Aim of the task: Each line of the data below that includes the string "Given" must be copied.

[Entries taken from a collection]
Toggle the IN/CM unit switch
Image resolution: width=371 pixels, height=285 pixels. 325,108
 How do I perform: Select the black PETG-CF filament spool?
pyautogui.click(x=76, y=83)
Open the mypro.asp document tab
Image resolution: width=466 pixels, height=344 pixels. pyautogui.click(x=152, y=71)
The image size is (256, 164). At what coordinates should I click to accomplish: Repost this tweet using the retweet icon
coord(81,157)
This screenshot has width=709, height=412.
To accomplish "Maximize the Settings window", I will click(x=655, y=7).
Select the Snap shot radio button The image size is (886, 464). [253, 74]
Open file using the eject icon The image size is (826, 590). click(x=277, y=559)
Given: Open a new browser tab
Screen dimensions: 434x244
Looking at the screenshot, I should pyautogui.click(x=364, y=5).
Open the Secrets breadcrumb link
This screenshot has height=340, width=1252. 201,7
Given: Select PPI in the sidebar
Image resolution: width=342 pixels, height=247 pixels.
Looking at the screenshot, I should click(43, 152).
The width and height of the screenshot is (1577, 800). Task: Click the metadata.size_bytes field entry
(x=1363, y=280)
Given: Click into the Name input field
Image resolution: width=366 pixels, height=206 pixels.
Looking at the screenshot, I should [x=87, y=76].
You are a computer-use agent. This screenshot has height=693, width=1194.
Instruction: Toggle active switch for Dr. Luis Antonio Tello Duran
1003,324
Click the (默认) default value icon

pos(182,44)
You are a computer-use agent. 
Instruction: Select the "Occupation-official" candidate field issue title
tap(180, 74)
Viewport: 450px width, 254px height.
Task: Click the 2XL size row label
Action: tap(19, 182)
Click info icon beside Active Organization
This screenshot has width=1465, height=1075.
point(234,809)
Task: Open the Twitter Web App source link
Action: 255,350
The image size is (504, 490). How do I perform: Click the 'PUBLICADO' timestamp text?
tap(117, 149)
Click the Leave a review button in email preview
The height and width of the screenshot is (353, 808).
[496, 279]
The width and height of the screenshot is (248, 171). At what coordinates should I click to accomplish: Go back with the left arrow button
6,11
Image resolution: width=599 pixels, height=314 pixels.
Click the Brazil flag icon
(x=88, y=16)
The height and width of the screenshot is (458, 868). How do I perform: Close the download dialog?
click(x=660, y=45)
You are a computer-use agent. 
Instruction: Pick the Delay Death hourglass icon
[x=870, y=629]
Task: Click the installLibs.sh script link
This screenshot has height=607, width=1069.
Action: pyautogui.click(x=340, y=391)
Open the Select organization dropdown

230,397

Response:
Given: Open a new browser tab
Given: Select PPI in the sidebar
Given: Click into the Name input field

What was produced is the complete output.